A titre infiniment subsidiaire
— juger que les faits reprochés à Mme [S] ne sont pas prescrits.
— réduire l’indemnité au titre du licenciement abusif à de plus justes proportions.
— débouter Mme [S] de sa demande au titre de l’article 700 du code de procédure civile et au titre des dépens
En tout état de cause
— fixer le salaire mensuel moyen de Mme [S] à la somme de 2 472 euros bruts
Vu les dernières conclusions transmises par voie électronique le 1er juin 2023, auxquelles il est renvoyé pour plus ample exposé des moyens et prétentions conformément à l’article 455 du code de procédure civile et aux termes desquelles Mme [S] demande à la cour de :
— confirmer le jugement en ce qu’il a dit que les faits reprochés étaient prescrits,
Subsidiairement,
— dire et juger que le licenciement de Mme [S] est dénué de cause réelle et sérieuse
— condamner l’employeur aux montants suivants :
— indemnités pour licenciement sans cause réelle et sérieuse : 38 316 euros.

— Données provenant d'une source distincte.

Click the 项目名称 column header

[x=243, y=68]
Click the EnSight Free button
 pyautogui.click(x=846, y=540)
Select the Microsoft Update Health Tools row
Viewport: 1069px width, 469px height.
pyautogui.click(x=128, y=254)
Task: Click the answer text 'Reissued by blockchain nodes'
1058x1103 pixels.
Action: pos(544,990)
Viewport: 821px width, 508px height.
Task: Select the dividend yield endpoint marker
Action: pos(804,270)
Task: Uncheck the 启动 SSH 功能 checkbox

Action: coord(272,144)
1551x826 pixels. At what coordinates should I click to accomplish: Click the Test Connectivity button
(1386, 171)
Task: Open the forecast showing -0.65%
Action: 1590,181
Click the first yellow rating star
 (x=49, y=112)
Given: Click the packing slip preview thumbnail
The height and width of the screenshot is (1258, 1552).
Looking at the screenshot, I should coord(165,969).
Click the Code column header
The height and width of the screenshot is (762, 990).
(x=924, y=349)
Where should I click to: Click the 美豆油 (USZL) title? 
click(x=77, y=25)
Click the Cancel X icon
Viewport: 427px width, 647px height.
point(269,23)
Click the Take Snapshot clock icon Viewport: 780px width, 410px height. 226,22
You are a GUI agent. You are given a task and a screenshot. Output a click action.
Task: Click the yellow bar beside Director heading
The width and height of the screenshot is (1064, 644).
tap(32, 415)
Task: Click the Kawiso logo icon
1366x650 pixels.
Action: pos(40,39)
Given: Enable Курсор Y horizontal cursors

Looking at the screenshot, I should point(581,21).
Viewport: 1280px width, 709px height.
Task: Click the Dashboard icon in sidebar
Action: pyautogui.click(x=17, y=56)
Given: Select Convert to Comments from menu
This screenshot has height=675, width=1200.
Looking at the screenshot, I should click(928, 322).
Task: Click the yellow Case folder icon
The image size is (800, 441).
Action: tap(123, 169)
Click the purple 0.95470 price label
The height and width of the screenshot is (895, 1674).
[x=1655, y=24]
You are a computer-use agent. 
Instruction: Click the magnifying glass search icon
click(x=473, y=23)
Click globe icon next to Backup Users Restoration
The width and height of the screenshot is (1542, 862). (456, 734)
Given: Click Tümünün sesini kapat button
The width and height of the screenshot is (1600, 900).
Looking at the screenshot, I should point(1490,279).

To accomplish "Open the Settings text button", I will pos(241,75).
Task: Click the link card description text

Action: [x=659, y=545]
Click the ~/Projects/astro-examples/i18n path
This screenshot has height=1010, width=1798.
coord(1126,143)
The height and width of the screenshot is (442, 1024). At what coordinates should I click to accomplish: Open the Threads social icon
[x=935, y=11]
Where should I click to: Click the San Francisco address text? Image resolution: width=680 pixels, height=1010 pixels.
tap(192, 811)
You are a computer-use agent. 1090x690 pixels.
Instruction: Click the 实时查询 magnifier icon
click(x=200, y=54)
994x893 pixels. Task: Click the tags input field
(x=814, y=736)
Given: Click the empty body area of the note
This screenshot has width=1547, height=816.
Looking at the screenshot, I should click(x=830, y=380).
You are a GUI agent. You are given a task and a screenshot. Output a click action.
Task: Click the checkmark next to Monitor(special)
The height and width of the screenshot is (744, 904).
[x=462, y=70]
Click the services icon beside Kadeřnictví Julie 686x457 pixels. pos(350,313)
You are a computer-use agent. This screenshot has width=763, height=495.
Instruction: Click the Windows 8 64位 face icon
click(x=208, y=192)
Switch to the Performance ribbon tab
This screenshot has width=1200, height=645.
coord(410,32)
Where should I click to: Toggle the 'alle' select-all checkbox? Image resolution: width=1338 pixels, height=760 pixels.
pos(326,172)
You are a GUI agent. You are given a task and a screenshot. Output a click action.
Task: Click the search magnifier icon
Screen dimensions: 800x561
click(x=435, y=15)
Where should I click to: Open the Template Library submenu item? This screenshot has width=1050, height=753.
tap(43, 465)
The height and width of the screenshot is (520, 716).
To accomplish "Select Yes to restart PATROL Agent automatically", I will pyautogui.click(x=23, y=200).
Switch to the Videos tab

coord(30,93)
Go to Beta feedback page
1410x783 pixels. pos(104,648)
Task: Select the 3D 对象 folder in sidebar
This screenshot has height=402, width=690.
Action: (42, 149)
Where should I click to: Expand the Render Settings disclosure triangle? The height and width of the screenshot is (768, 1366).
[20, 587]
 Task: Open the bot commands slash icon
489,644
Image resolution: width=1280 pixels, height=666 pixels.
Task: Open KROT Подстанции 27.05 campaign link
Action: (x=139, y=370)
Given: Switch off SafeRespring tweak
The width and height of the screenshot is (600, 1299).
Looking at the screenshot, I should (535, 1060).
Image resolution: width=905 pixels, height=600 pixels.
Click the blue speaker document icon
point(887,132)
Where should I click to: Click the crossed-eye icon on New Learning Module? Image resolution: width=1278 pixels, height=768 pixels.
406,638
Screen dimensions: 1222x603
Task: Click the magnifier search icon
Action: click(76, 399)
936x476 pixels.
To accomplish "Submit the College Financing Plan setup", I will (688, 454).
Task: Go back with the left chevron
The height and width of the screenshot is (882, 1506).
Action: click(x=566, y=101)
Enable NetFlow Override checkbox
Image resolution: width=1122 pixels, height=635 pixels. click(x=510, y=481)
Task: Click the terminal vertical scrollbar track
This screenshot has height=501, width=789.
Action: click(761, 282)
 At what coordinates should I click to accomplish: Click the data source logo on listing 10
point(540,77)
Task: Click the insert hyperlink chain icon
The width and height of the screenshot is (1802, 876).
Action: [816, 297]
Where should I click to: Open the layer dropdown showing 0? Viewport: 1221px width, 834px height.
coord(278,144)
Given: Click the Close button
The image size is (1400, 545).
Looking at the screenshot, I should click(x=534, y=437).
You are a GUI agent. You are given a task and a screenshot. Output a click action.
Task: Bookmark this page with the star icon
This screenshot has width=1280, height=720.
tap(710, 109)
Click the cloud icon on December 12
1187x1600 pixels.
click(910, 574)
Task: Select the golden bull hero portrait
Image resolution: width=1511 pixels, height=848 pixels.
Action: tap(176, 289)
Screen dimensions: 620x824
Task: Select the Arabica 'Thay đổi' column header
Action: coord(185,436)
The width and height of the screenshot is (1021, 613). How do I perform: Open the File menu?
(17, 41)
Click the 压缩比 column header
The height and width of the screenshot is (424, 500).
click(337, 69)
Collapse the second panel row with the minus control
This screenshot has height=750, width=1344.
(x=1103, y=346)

— indemnités conventionnelles de licenciement : 10 300 euros
— indemnités compensatrices de préavis : 4 944 euros
— congés payés sur préavis : 494 euros
— condamner l’employeur en outre à une somme de 2500 euros au titre de l’article 700 du code de procédure civile.
MOTIFS
Sur le licenciement
L’employeur fait valoir que les faits invoqués dans la lettre de licenciement ne sont pas prescrits et qu’ils sont établis, la salariée n’ayant pas été victime d’un licenciement économique déguisé comme elle l’invoque, son poste n’ayant pas été supprimé.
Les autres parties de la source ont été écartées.